▶ _Information_
-=-=-

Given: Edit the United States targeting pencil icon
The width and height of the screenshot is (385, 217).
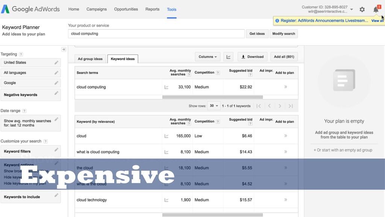Looking at the screenshot, I should (56, 63).
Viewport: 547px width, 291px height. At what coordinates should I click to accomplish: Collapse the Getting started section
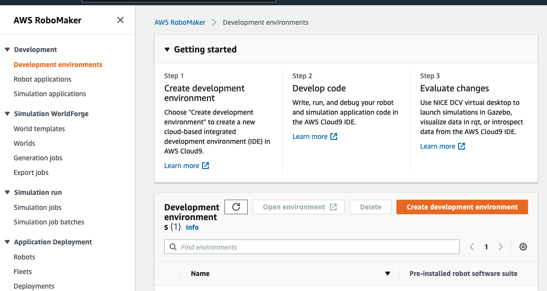tap(167, 50)
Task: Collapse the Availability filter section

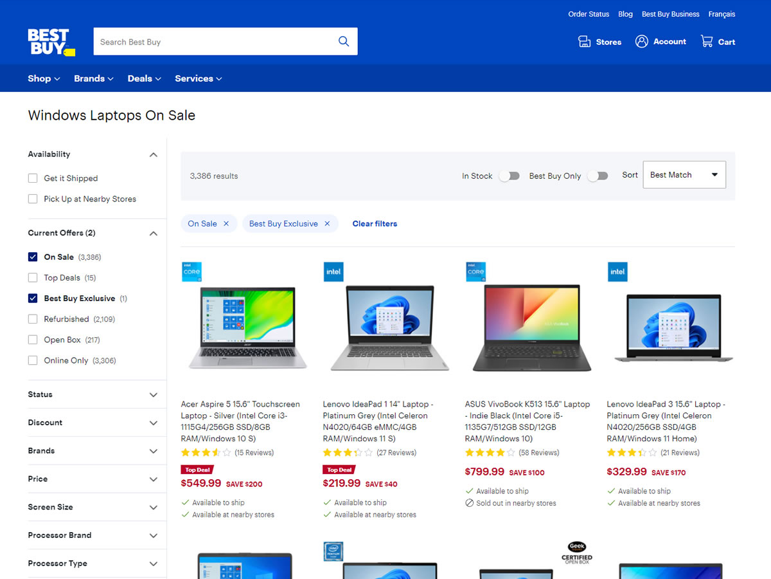Action: click(153, 154)
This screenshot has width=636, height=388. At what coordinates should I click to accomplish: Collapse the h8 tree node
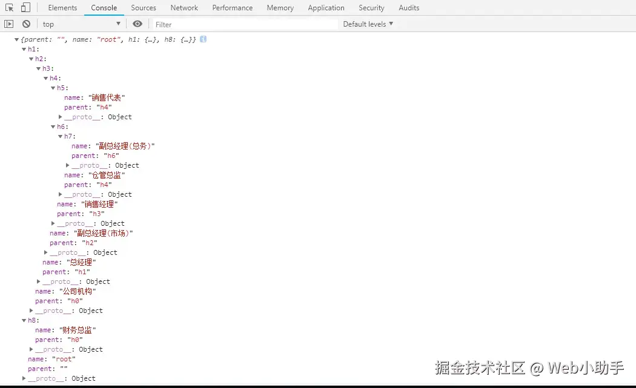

-=-=-

▶ _The task_
With pictures omitted, copy exactly the lines from the one containing "Task: Collapse the" through the final line of the listing, both included.

▶ _Answer below_
Task: Collapse the Availability filter section

Action: click(153, 154)
This screenshot has width=636, height=388. At what coordinates should I click to accomplish: Collapse the h8 tree node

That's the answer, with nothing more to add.